Antonio Brown finally has done what he should have done months ago. He has resolved the lawsuit filed against him in September 2019 by Britney Taylor, who accused Brown of sexual assault and rape.
Brown should have resolved the lawsuit before it was even filed. Once the lawsuit started, it contributed to the Patriots’ decision to cut him after only one game.
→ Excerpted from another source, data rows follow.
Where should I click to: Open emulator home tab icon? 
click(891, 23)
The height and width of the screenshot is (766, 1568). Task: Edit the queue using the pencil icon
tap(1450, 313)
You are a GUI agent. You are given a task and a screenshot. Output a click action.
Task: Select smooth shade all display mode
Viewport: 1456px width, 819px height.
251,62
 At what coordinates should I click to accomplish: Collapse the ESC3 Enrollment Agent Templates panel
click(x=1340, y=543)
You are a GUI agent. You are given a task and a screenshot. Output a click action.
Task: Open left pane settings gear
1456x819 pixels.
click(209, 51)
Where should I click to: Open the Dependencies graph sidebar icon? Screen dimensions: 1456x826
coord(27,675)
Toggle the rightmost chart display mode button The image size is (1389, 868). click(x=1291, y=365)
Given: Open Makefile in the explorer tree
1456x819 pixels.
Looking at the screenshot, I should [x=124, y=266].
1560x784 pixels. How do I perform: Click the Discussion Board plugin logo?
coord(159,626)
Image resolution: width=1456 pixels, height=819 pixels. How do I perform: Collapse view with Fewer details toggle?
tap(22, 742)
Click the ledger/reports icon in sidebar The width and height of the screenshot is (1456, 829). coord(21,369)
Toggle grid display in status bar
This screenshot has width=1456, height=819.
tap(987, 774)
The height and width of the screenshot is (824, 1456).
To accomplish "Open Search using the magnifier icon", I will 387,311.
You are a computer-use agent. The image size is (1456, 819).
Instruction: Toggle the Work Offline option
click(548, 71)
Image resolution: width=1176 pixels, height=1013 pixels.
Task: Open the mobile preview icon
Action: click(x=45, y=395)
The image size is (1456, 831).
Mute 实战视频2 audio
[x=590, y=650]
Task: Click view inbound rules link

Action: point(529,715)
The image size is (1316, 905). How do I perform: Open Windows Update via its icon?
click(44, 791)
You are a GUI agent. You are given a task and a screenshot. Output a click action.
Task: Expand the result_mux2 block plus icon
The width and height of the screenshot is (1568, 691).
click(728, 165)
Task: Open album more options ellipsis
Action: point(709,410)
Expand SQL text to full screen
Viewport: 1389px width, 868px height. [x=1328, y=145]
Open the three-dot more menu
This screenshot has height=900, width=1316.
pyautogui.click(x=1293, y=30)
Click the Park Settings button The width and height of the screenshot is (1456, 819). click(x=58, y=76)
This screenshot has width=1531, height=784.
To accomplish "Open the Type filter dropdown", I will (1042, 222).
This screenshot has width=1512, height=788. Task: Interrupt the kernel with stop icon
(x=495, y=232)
Then, the NFL investigation sparked by the civil lawsuit kept other teams from signing Brown, given the possibility that he’d be placed on the Commissioner Exempt list.
Although the trial of the Taylor lawsuit wasn’t due to begin until December 2021, Brown inevitably would have been questioned under oath in a pre-trial deposition. (No depositions had been taken in the case, yet.) Given the way he behaved during multiple depositions in a lawsuit against him filed after he trashed a luxury apartment in Miami, there’s a good chance that Brown would not have done well under questioning. And that could have created a very real complication for Brown’s ongoing football career.
The Buccaneers were aware of that specific wrinkle, and of the impact a disastrous deposition performance could have had on his ability to play. Now that the case has been settled, Brown will never be questioned under oath about the claims. This means that Brown is more likely to get a viable contract offer to return to the Buccaneers — or possibly to sign with another team.